Figure 4. (A) Objects on a tiny scale. (B) Normal proportion of objects.

IoU only works when bounding boxes overlap. Hence, GIoU (Lin et al., 2017b) was proposed to solve this problem by adding a penalty term. But when two bounding boxes contain each other, GIoU degrades to IoU. Subsequently, DIoU (Zheng et al., 2019) and CIoU (Zheng et al., 2020) were proposed to overcome these issues. However, GIoU, DIoU, and CIoU are all extensions of IoU, commonly used in loss functions. They still exhibit sensitivity to positional deviations of small target objects in label allocation. To overcome these shortcomings, this paper adds NWD (Wang J. et al., 2021) to the CIoU loss function, with both components accounting for half of the total loss function. The primary step of NWD is to model the bounding box as a two-dimensional Gaussian distribution, then use NWD to measure the similarity of the derived Gaussian distributions. NWD can measure distribution similarity even in non-overlapping cases, and it is insensitive to the scale of the target. It is particularly suitable for measuring the similarity of small target objects.

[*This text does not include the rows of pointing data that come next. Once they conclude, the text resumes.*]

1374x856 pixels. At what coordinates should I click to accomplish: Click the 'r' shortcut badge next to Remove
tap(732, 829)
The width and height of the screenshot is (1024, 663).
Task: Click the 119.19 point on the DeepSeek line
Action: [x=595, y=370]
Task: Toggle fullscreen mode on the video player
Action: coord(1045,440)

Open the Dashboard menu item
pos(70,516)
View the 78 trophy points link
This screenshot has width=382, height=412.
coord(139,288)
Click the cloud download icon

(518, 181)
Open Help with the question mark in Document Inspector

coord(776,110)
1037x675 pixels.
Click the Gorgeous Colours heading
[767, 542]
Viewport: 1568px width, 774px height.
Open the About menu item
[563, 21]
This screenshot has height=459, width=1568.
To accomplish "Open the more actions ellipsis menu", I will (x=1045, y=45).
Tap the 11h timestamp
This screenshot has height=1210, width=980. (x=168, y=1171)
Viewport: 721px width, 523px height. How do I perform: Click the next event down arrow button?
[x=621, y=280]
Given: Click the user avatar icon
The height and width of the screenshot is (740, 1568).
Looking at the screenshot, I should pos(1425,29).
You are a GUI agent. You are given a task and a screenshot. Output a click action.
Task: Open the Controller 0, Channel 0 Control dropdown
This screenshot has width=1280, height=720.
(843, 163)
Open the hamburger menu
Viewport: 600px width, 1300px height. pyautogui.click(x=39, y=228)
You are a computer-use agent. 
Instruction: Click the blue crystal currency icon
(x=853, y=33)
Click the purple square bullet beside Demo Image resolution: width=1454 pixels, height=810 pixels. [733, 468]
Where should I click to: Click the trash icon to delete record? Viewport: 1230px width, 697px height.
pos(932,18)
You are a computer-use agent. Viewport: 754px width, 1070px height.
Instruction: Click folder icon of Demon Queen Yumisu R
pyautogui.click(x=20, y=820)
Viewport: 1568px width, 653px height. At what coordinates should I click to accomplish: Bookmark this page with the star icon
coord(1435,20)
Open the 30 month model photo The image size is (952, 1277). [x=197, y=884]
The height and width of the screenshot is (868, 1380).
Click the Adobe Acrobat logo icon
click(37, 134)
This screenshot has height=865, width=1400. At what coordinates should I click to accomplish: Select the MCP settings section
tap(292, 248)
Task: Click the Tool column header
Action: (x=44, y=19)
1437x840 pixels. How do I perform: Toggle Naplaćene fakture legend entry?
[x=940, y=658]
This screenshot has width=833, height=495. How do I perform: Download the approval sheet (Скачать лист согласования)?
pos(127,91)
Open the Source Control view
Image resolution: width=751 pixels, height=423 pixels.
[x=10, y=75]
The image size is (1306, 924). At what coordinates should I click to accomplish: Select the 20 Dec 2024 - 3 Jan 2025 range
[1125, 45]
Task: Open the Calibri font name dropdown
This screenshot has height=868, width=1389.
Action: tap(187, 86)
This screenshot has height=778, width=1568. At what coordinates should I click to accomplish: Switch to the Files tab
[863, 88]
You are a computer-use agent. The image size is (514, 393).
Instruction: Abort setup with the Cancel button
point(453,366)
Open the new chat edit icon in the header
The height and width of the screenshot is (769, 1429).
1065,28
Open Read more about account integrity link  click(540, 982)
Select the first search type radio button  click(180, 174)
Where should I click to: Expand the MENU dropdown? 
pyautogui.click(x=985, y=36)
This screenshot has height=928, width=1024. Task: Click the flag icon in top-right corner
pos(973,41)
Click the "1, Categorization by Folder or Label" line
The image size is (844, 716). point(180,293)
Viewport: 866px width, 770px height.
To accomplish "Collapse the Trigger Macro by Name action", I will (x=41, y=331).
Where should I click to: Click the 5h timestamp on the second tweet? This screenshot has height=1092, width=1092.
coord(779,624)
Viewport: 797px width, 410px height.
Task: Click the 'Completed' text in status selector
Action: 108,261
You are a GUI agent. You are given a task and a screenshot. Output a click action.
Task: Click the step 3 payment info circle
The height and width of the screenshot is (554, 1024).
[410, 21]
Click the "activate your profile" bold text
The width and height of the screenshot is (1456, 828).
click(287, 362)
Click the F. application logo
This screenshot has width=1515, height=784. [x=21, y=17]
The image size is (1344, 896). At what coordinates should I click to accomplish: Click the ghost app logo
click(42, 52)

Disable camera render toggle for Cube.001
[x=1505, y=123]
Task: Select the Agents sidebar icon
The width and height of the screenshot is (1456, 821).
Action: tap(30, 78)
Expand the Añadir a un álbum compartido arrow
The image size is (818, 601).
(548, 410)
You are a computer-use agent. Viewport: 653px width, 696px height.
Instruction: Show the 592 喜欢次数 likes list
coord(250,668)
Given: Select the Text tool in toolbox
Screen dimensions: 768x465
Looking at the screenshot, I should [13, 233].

For small target objects, since most real objects are unlikely to be standard rectangles, the bounding boxes often carry some background information. The information of the target object and the background information are concentrated at the center point and the boundary of the bounding box, respectively. Therefore, when creating a two-dimensional Gaussian distribution for the bounding box, the center pixel of the bounding box can be set as the highest weight, which then gradually decreases from the center point to the boundary. For a horizontal bounding box R, μ and ∑ represent the mean vector and covariance matrix of the Gaussian distribution, which can be fitted into a two-dimensional Gaussian distribution N(μ, ∑), where:

R = (c_{x}, c_{y}, w, h), μ = [\begin{matrix} c_{x} \\ c_{y} \end{matrix}], \sum = (\begin{matrix} \frac{W^{2}}{4} & 0 \\ 0 & \frac{h^{2}}{4} \end{matrix}) (1)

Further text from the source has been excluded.